The key is to consciously identify the behaviours and approach that will build stronger Relationship Capital with target accounts. This involves a change in mindset, potentially a new skillset for your people and a strategic focus on relationship building as opposed to the transaction. Then you can put this into practice.
First, you can decide which horses to back. Redundancies bring a shortage of resources, but when you are measuring Relationship Capital it’s clear that opportunities with stronger relationships move faster and more reliably through the sales funnel. Once measured, data can be analysed to decipher which opportunities are more likely to succeed – not to mention the additional benefits of improved forecast accuracy and pipeline management.
Second, too many large B2B businesses focus excessively on new wins or new logos because they don’t understand the potential value of existing relationships. Knowing how much of your Relationship Capital is being wasted by chasing new wins, without relationships and where the win rate is typically very low, is a guide to where you can invest in growing existing relationships, or new logos where you already have established relationships. Moreover, new logos are hard to come by (for now, at least!) and companies need, now more than ever, to make sure existing revenue streams are rock solid and growing.

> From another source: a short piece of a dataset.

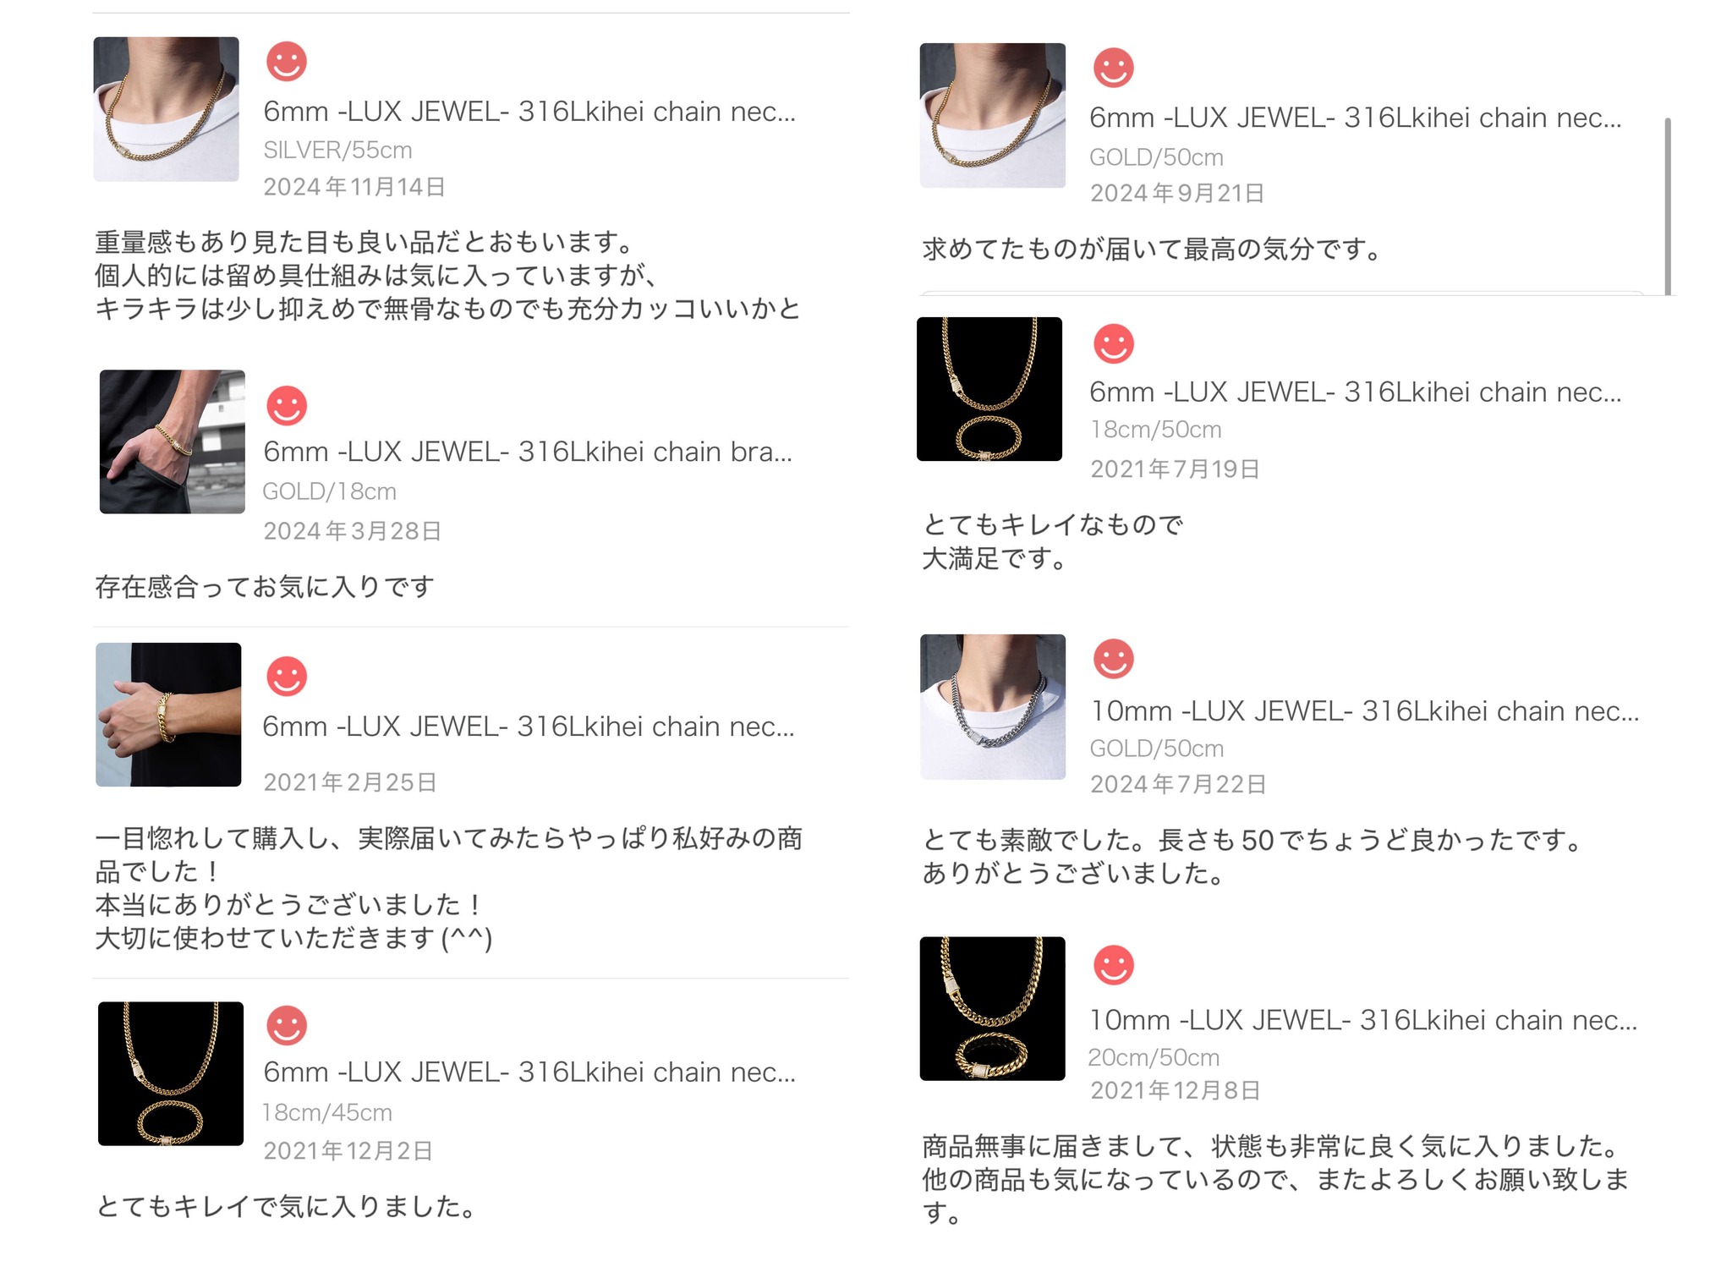Open 10mm gold set thumbnail 20cm/50cm
Viewport: 1732px width, 1267px height.
pos(993,1008)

Third, in almost all cases we have studied, strong relationships create more open dialogue, more honesty and more predictable, higher margins. But this is only true when you have a conscious strategy of building Relationship Capital with that client.

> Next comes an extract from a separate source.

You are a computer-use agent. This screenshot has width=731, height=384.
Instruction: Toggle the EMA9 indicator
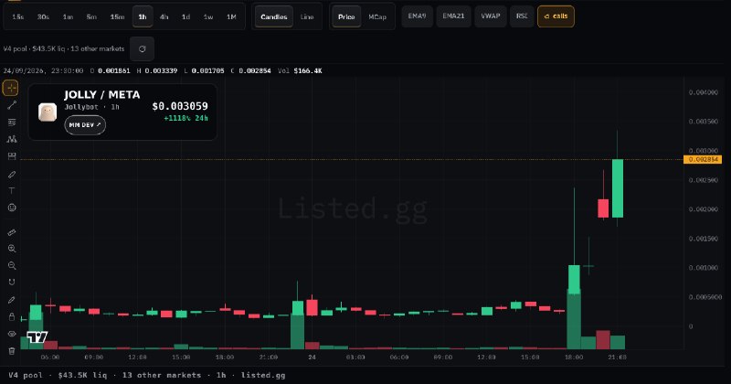pos(417,16)
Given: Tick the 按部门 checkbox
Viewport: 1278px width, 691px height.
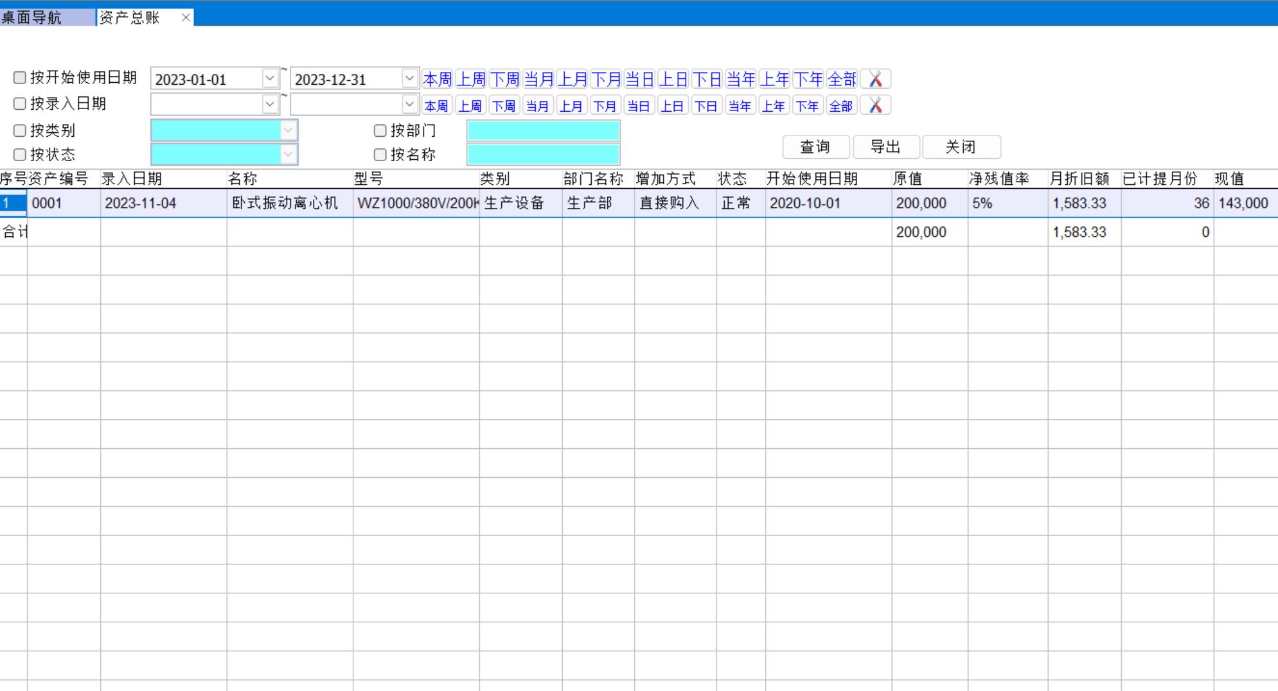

And, finally, when you do measure Relationship Capital, you can not only determine what makes star performers successful, but also train the rest of the sales force to mirror those practices – reducing performance variance across the salesforce, and enabling significant growth.
An operational cherry on top
The last takeaway is simple… Automate the mundane and give your teams the freedom to focus on revenue-generating activities.
Automation is key to understanding relationships in modern business, but relationship intelligence is not the only benefit… automation itself brings huge value to an organization, the foundations of which lie in the data that is collected.
One of the single biggest problems B2B organizations face is customer data quality. This is because of the way we are currently asked to capture it. We are busy paying for third-party data sources (which are 60% accurate, at best); we are reliant upon end users logging and inputting contact records and activity; we are digging ourselves further into a tunnel that takes us back to where we started.
This is an inefficient use of (highly paid) human hours and usually results in a bad job being done. More pertinently, it comes with a huge opportunity cost – a business’ front office resources should be spent doing as many revenue-generating activities as possible.
- Relationships underpin your entire value chain – do not underestimate the loss of your workforce or treat them purely as a cost centre.
- Automate the data capture and actively measure the Relationship Capital – it is easy and simple to do and will give you the insight you need to dramatically decrease your risk.
- Consciously develop a strategy for building Relationship Capital with target accounts through the clarity of your ambition and the behaviours of your team.
- Use the data to drive organisational performance – mitigate the loss of existing revenue and use relationship intelligence to focus on low hanging new revenue.
- Automation will create massive operational efficiencies in your organisations allowing your smaller teams to achieve more.